» **PROBLEM DESCRIPTION**
When a line in the records contains the string "sidebar", copy that line.

[Entries taken from a collection]
[Start of Attachment]

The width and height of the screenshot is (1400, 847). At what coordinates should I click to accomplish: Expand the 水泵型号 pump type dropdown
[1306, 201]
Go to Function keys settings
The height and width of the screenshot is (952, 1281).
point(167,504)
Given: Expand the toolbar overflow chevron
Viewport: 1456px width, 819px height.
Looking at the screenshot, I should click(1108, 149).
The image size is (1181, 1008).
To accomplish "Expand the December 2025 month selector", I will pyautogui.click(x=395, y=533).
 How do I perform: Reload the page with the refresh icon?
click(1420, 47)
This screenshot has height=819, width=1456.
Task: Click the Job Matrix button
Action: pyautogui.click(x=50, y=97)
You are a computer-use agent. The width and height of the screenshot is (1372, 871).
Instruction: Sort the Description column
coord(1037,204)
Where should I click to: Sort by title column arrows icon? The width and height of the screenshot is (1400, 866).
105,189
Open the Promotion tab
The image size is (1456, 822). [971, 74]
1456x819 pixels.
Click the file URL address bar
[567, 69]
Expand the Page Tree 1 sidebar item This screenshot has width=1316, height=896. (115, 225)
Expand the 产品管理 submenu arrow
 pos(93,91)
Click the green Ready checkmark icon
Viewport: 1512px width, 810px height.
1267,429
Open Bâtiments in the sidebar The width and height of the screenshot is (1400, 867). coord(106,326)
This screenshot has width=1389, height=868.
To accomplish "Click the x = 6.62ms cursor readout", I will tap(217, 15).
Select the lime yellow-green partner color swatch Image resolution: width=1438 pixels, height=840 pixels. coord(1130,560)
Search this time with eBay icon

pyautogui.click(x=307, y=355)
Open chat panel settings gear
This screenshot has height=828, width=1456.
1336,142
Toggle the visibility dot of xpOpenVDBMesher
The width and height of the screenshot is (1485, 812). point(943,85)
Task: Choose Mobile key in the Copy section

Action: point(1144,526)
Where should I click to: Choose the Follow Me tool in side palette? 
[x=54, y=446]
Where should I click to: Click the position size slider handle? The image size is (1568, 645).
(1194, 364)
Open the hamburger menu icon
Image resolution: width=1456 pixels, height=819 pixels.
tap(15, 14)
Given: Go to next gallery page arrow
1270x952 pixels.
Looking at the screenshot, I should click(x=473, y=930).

[End of Attachment]

» **EXERCISE OUTPUT**
Expand the Page Tree 1 sidebar item This screenshot has width=1316, height=896. (115, 225)
Open Bâtiments in the sidebar The width and height of the screenshot is (1400, 867). coord(106,326)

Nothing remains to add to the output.